§ **PROBLEM REQUIREMENTS**: Rewrite the records below, changing each occurrence of "Viewport" to "Display" and leaving every other part untouched.

Word and element pointing entries:
• • • • •
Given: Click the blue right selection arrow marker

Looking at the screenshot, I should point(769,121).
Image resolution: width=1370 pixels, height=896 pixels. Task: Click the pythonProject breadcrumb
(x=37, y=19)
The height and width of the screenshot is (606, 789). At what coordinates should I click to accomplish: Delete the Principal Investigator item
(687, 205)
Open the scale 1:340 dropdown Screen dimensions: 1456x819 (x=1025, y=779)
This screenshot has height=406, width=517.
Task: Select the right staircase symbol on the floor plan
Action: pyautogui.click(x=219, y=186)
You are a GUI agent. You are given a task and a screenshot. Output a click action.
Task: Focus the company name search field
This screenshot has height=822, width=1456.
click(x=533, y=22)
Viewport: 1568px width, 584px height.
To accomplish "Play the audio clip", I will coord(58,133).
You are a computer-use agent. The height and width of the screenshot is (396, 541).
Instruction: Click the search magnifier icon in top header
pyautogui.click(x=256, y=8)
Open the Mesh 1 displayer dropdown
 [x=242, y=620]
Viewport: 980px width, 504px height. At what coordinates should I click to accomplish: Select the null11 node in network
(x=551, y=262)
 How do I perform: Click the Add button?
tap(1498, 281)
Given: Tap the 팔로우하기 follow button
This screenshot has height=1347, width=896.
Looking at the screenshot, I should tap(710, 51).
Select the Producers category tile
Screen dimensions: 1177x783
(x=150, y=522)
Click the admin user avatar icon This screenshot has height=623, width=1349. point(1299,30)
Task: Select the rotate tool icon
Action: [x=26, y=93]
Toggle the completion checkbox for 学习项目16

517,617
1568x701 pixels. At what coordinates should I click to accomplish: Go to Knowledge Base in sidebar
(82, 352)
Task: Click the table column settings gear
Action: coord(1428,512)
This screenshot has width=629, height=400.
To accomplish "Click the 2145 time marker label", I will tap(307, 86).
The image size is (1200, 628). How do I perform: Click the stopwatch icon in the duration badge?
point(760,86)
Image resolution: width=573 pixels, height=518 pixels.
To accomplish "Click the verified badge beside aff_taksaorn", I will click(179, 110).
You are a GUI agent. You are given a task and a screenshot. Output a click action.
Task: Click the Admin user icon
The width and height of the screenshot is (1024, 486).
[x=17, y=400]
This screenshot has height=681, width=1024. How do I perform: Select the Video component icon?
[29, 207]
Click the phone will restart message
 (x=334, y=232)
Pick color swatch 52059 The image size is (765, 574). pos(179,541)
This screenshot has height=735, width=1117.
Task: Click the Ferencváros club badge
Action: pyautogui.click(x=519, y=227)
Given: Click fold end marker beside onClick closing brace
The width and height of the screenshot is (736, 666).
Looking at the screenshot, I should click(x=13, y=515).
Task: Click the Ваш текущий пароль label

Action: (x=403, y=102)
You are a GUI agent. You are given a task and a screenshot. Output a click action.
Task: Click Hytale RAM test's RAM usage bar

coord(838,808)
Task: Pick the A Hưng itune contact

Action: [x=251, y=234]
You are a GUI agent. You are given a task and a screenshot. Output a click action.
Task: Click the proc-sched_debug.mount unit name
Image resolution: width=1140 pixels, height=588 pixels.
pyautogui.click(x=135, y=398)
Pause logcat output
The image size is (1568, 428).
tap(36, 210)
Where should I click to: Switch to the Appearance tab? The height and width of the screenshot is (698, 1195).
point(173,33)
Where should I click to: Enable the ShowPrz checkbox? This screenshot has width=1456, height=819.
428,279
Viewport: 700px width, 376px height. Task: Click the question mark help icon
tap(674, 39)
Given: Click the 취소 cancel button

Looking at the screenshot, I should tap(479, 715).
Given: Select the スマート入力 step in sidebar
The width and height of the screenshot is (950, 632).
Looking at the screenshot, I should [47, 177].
• • • • •
§ **WRITTEN RESPONSE**:
Given: Click the blue right selection arrow marker

Looking at the screenshot, I should point(769,121).
Image resolution: width=1370 pixels, height=896 pixels. Task: Click the pythonProject breadcrumb
(x=37, y=19)
The height and width of the screenshot is (606, 789). At what coordinates should I click to accomplish: Delete the Principal Investigator item
(687, 205)
Open the scale 1:340 dropdown Screen dimensions: 1456x819 (x=1025, y=779)
This screenshot has height=406, width=517.
Task: Select the right staircase symbol on the floor plan
Action: pyautogui.click(x=219, y=186)
You are a GUI agent. You are given a task and a screenshot. Output a click action.
Task: Focus the company name search field
This screenshot has height=822, width=1456.
click(x=533, y=22)
Display: 1568px width, 584px height.
To accomplish "Play the audio clip", I will coord(58,133).
You are a computer-use agent. The height and width of the screenshot is (396, 541).
Instruction: Click the search magnifier icon in top header
pyautogui.click(x=256, y=8)
Open the Mesh 1 displayer dropdown
 [x=242, y=620]
Display: 980px width, 504px height. At what coordinates should I click to accomplish: Select the null11 node in network
(x=551, y=262)
 How do I perform: Click the Add button?
tap(1498, 281)
Given: Tap the 팔로우하기 follow button
This screenshot has height=1347, width=896.
Looking at the screenshot, I should tap(710, 51).
Select the Producers category tile
Screen dimensions: 1177x783
(x=150, y=522)
Click the admin user avatar icon This screenshot has height=623, width=1349. point(1299,30)
Task: Select the rotate tool icon
Action: [x=26, y=93]
Toggle the completion checkbox for 学习项目16

517,617
1568x701 pixels. At what coordinates should I click to accomplish: Go to Knowledge Base in sidebar
(82, 352)
Task: Click the table column settings gear
Action: coord(1428,512)
This screenshot has width=629, height=400.
To accomplish "Click the 2145 time marker label", I will tap(307, 86).
The image size is (1200, 628). How do I perform: Click the stopwatch icon in the duration badge?
point(760,86)
Image resolution: width=573 pixels, height=518 pixels.
To accomplish "Click the verified badge beside aff_taksaorn", I will click(179, 110).
You are a GUI agent. You are given a task and a screenshot. Output a click action.
Task: Click the Admin user icon
The width and height of the screenshot is (1024, 486).
[x=17, y=400]
This screenshot has height=681, width=1024. How do I perform: Select the Video component icon?
[29, 207]
Click the phone will restart message
 (x=334, y=232)
Pick color swatch 52059 The image size is (765, 574). pos(179,541)
This screenshot has height=735, width=1117.
Task: Click the Ferencváros club badge
Action: pyautogui.click(x=519, y=227)
Given: Click fold end marker beside onClick closing brace
The width and height of the screenshot is (736, 666).
Looking at the screenshot, I should click(x=13, y=515).
Task: Click the Ваш текущий пароль label

Action: (x=403, y=102)
You are a GUI agent. You are given a task and a screenshot. Output a click action.
Task: Click Hytale RAM test's RAM usage bar

coord(838,808)
Task: Pick the A Hưng itune contact

Action: [x=251, y=234]
You are a GUI agent. You are given a task and a screenshot. Output a click action.
Task: Click the proc-sched_debug.mount unit name
Image resolution: width=1140 pixels, height=588 pixels.
pyautogui.click(x=135, y=398)
Pause logcat output
The image size is (1568, 428).
tap(36, 210)
Where should I click to: Switch to the Appearance tab? The height and width of the screenshot is (698, 1195).
point(173,33)
Where should I click to: Enable the ShowPrz checkbox? This screenshot has width=1456, height=819.
428,279
Display: 700px width, 376px height. Task: Click the question mark help icon
tap(674, 39)
Given: Click the 취소 cancel button

Looking at the screenshot, I should tap(479, 715).
Given: Select the スマート入力 step in sidebar
The width and height of the screenshot is (950, 632).
Looking at the screenshot, I should [47, 177].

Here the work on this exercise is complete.